Mi voltai verso la sala in preda al caos e la osservai per pochi secondi: era il delirio. I guerrieri in nero combattevano fieri contro le guardie, erano abili ma in netta minoranza, mentre il castello brulicava di Custodi pronti ad intervenire, allarmati dal chiasso che le spade provocavano cozzando tra loro, dalle grida di battaglia e dai piagnucolii dei prigionieri, grati di esser stati salvati. Alcuni avevano già fatto irruzione nella stanza, precipitandosi frettolosamente, e avevano difeso la propria dimora. Dovevo dare un vantaggio agli stranieri, nonché miei salvatori, e senza esitare scoccai una freccia verso il gancio dell'immenso lampadario, che si spezzò e provocò il crollo di migliaia di cristalli. Con essi crollarono le candele, che avvolsero parte dell'ambiente in grandi fiamme di fuoco, proprio dove c'erano diversi Custodi pronti ad attaccare. E fu grazie a quella luce emanata dal fuoco che potei trovare la porta in fondo alla sala, nascosta dalla penombra. Una volta attraversata, mi trovai davanti ad una ripida rampa di scale.

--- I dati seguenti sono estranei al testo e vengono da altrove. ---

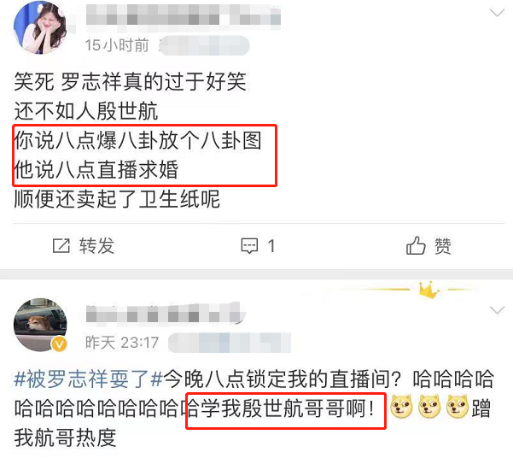Click the 15小时前 timestamp
513x458 pixels.
click(x=117, y=45)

«Ferma!» ordinò una voce femminile alle mie spalle. Io mi voltai e contemporaneamente la minacciai puntandole addosso la freccia tesa sull'arco. La stessa ragazza che mi aveva guardata pochi istanti prima, ugualmente, mi aveva sotto tiro con una balestra. Quest'ultima, al posto dei dardi, aveva dei cerchi piatti di colore blu scuro.
«Torna a prendertela con i tuoi veri nemici e non costringermi a farti male. E' stata una giornataccia e non sono disposta ad essere prigioniera di qualcun altro!» le dissi tentando di spaventarla, ma sul suo viso lessi totale indifferenza. Non mi temeva ed era chiaro.
«Cosa vuoi saperne tu dei miei nemici», emise uno sbuffo di scherno e poi tornò seria, assumendo un'espressione accigliata. «Adesso, deponi le armi e vieni con me. Non voglio perdere altro tempo.»
«Non ci penso minimamente», dissi decisa e mi preparai a colpirla con la mia freccia, magari ferendola così da permettermi di scappare. Non avevo mai ucciso nessuno e non avevo intenzione di cominciare proprio con chi mi aveva salvato la vita.
Però, un rumore sopra la mia testa mi distrasse e la ragazza con uno scatto fece partire il piattino, che si attaccò alla mia pelle. L'epidermide iniziò a bruciarmi e cominciai a tremare, scossa come da strani impulsi che mi divampavano per tutto il corpo.
Strinsi i denti, costringendomi a non urlare e caddi sulle ginocchia. La fissai dal basso e lasciai che la freccia partisse in direzione della sua testa, ma in quello stesso istante venni colpita alla nuca, ancora.
Crollai in avanti, attutendo la caduta con le mani, e a fatica mi voltai sulla schiena per osservare - vista offuscata permettendo - il volto del ragazzo alle mie spalle, che mi fissava e torreggiava su di me, mentre continuavo ad essere scossa da tremori, da strane convulsioni.
La vista venne a mancarmi totalmente e l'ultima cosa a cui pensai prima di svenire fu ''maledizione, un'altra volta!''.